▸ **The data**

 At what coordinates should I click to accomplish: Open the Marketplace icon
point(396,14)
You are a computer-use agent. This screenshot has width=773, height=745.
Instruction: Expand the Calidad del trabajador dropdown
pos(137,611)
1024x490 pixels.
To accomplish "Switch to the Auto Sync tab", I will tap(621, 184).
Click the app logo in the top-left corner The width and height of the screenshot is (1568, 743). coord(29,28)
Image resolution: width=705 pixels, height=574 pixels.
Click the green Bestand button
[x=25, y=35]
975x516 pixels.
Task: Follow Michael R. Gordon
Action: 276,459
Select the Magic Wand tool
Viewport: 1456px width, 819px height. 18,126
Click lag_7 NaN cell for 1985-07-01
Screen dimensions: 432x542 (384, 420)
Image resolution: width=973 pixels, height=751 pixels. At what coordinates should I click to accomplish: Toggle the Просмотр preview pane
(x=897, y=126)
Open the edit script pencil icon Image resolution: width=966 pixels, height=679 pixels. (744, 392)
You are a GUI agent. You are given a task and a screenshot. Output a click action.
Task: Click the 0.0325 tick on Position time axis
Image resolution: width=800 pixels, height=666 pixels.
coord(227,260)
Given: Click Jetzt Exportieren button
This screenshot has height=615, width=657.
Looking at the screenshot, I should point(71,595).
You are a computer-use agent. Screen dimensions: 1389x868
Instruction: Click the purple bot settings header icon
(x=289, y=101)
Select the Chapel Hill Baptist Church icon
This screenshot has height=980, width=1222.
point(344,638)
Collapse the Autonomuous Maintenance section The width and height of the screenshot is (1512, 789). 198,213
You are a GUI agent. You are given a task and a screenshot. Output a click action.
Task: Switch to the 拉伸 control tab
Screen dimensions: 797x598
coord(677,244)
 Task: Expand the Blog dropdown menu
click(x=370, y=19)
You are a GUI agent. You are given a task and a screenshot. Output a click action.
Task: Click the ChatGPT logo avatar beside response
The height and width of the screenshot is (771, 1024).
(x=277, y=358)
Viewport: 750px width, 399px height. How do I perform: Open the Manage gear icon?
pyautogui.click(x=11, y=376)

▸ **Your assignment**
With the entries above as the source, set down exactly the lines from the one holding "Task: Click the ChatGPT" through the last line, both ends included.

▸ **Answer to this task**
Task: Click the ChatGPT logo avatar beside response
The height and width of the screenshot is (771, 1024).
(x=277, y=358)
Viewport: 750px width, 399px height. How do I perform: Open the Manage gear icon?
pyautogui.click(x=11, y=376)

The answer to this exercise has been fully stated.